**AANGELEVERD FRAGMENT:**
Leesfragment: Maar ik hield al wel van je

13 oktober 2020 , door Marjolijn de Cocq

Morgen, woensdag 14 oktober, wordt in de Lutherse Kerk Marjolijn de Cocqs boek Maar ik hield al wel van je gepresenteerd. Dat kun je op afstand live volgen (aanmelden kan bij SPUI25), en hier kun je een voorproefje lezen, het Voorwoord en het eerste hoofdstuk.

In september 2005, drie weken na haar bruiloft, krijgt Marjolijn de Cocq haar eerste miskraam. Ze stort van een hoge top in een diep dal – en er zullen nog drie miskramen volgen. In die jaren ondervindt ze hoe moeilijk het is om erover te praten en hoe goedbedoelde reacties vaak verkeerd vallen. Mensen schrikken als ze het vertelt. Ze wil ze hun ongemak besparen. En ze wil zichzelf hun ongemak besparen. Gebaseerd op de dagboeken die ze bijhield, schrijft De Cocq nu een persoonlijk essay over haar verdriet, en over het geluk van de twee kinderen die er wel mochten komen. Over pijn, over onbegrip, over schuldgevoel en eenzaamheid.

Jaarlijks krijgen 11,5 op de 1000 vrouwen een miskraam – en dat zijn alleen de geregistreerde gevallen. Geen miskraam is hetzelfde. Iedereen ervaart haar of zijn eigen leed. De Cocq laat in

Maar ik hield al wel van je zien dat er niet hoeft te worden gezwegen en geslikt en weggestopt en gerelativeerd. Op sensitieve en ontroerende wijze gaat ze het taboe op miskramen te lijf.

 

Voorwoord

Beste Marjolijn,

O ja, ik ook natuurlijk.
Maar laten we deze miskramen op een rijtje zetten.
Niet goed bevruchte eitjes of zelfs onbevruchte eitjes die deden alsof.
Zwangerschappen die in de dop gesmoord worden om bovenstaande reden.
Maar twee blakende kinderen aan je zij.

Beetje relativeren, niet zo uitspinnen?
Want het gaat niet! om doodgeboren kindjes.

**OPGEHAALDE RIJEN:**
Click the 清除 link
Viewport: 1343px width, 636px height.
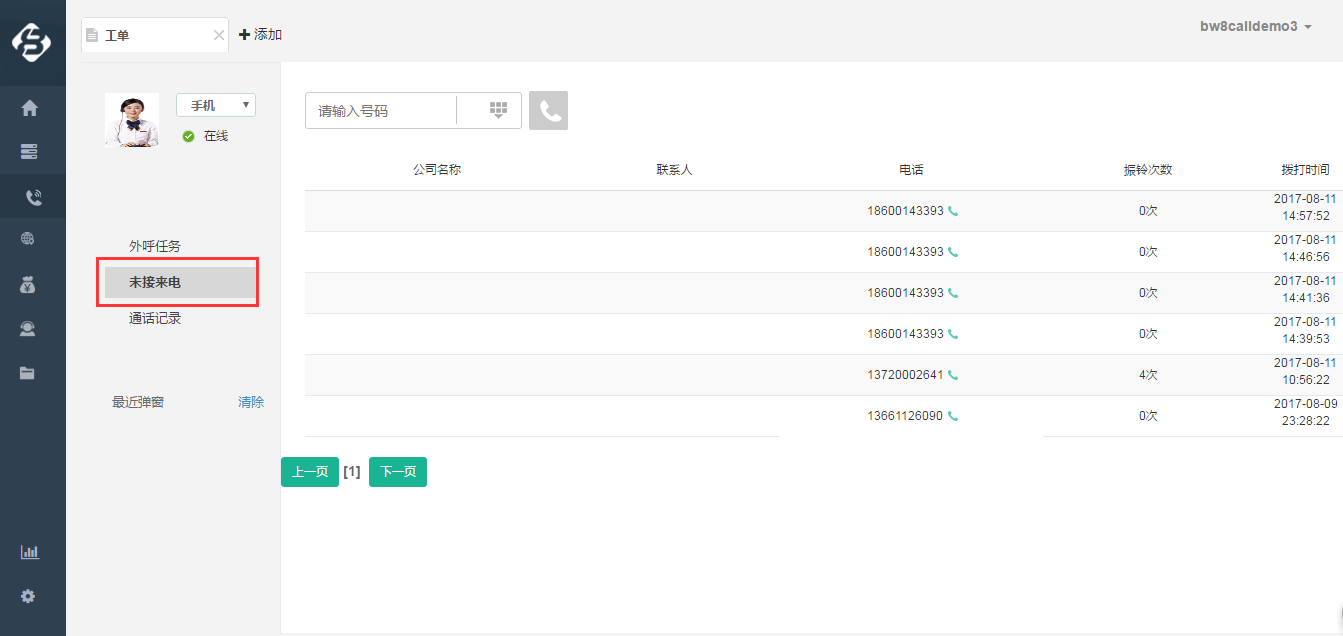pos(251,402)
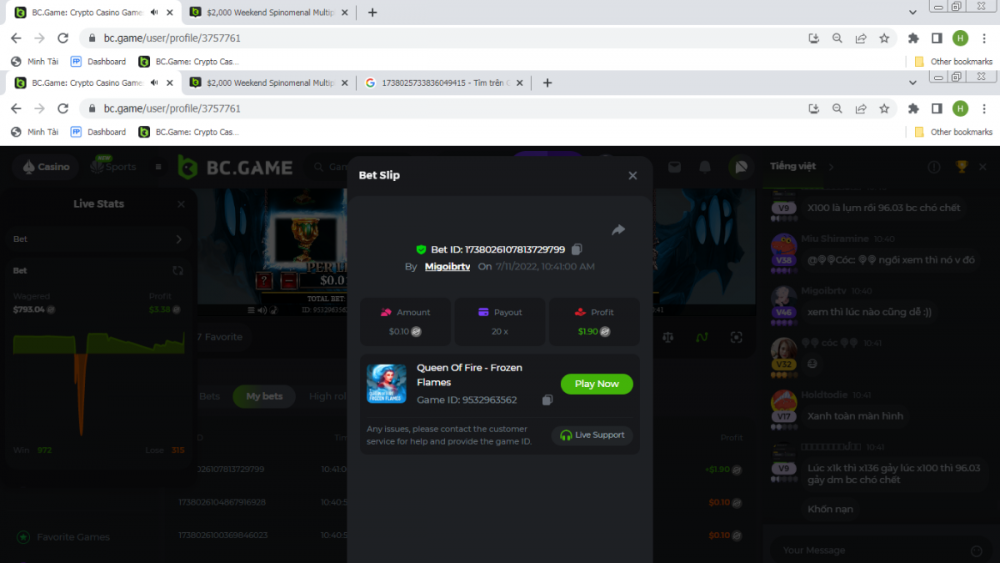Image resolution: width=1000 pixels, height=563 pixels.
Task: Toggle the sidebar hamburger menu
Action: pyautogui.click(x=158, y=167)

**OPDRACHT A:**
Wanneer kreeg Marjolijn de Cocq volgens het fragment over haar boek haar eerste miskraam?
**OPDRACHT B:**
Neem een stuk uit het fragment over het boek letterlijk over, beginnend bij "Maar laten we" en eindigend bij "niet zo uitspinnen?".
**OPDRACHT C:**
Welke onderwerpen somt het fragment over het boek op in de zin die begint met "Over pijn"? Noem ze allemaal.
De rijen zijn los materiaal en horen niet bij het fragment.

**UITWERKING A:**
In september 2005, drie weken na haar bruiloft.

**UITWERKING B:**
Maar laten we deze miskramen op een rijtje zetten.
Niet goed bevruchte eitjes of zelfs onbevruchte eitjes die deden alsof.
Zwangerschappen die in de dop gesmoord worden om bovenstaande reden.
Maar twee blakende kinderen aan je zij.

Beetje relativeren, niet zo uitspinnen?

**UITWERKING C:**
pijn, onbegrip, schuldgevoel, eenzaamheid